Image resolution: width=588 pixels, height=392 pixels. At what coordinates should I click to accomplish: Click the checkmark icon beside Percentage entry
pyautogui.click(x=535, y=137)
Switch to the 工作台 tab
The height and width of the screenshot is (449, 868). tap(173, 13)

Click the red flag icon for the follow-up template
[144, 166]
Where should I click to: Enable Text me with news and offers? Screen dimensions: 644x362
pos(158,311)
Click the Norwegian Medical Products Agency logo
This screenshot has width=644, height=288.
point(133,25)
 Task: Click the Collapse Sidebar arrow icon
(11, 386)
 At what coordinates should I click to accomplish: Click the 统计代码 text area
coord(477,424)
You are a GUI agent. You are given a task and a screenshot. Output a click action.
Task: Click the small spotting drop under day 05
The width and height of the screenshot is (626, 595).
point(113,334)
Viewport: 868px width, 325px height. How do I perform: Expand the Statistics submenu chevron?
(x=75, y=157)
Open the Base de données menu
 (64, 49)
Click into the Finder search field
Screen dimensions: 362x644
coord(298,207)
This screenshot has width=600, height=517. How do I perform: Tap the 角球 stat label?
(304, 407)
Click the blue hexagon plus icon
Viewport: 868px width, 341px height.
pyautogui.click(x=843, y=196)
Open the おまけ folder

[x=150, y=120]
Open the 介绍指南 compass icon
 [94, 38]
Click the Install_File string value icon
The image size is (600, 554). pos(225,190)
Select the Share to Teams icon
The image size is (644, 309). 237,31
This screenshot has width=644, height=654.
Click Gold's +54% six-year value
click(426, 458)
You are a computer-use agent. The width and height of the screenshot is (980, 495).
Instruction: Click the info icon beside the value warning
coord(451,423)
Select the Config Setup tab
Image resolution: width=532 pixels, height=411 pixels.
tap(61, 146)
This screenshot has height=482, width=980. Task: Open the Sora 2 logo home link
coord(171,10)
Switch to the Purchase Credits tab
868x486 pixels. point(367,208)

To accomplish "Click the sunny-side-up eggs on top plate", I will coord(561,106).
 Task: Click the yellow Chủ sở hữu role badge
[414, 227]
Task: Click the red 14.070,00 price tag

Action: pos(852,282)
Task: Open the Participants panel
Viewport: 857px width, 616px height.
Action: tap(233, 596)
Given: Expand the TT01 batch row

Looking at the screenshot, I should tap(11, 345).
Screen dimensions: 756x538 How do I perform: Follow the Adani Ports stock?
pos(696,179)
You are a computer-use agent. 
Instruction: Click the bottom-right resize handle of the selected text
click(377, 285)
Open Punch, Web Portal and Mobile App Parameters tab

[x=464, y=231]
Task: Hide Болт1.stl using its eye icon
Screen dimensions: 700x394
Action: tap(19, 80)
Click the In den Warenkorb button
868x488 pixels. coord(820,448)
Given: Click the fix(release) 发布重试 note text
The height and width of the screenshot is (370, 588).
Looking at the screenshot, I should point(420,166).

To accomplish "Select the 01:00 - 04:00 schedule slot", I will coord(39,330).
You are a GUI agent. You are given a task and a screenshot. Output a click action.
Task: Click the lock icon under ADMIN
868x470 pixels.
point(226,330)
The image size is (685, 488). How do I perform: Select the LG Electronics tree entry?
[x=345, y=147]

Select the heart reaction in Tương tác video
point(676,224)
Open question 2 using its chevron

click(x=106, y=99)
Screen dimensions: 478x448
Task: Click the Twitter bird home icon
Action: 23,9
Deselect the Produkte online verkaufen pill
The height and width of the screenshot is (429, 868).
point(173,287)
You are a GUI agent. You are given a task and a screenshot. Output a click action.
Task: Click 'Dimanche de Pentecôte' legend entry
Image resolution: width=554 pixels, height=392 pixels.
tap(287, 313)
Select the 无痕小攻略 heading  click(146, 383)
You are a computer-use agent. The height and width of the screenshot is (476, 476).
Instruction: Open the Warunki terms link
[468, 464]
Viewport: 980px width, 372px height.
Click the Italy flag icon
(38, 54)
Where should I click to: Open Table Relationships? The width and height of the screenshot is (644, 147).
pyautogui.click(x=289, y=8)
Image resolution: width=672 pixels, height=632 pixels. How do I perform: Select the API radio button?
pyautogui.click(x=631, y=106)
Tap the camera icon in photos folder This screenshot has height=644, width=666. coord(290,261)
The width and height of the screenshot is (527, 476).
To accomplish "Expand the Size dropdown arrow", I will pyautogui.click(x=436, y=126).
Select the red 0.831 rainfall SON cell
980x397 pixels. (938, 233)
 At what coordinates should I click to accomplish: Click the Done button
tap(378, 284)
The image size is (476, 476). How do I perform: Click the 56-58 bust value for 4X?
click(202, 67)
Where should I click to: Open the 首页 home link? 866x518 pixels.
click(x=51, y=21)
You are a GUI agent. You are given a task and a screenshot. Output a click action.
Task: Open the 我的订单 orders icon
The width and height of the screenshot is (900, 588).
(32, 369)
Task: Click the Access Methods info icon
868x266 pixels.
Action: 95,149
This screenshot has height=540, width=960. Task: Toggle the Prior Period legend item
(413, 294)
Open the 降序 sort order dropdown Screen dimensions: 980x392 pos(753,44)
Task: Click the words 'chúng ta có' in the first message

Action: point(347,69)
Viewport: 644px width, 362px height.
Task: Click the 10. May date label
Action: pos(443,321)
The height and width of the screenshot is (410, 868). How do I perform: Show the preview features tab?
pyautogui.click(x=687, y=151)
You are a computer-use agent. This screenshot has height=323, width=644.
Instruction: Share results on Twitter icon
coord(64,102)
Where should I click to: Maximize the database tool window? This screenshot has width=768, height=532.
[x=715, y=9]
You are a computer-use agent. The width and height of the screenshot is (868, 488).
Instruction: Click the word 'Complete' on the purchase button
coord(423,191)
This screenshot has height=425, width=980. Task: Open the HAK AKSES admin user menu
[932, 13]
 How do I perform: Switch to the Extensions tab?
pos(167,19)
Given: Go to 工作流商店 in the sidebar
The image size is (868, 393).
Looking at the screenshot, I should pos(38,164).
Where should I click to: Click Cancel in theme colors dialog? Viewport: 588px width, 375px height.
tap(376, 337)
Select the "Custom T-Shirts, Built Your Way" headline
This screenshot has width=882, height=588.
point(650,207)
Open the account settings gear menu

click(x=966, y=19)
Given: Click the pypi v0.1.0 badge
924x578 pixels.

**Directions for this task:** Lines that contain "dropdown" are the result; find them in the entries above and copy each one.

**Response to the exercise:**
To accomplish "Expand the Size dropdown arrow", I will pyautogui.click(x=436, y=126).
Open the 降序 sort order dropdown Screen dimensions: 980x392 pos(753,44)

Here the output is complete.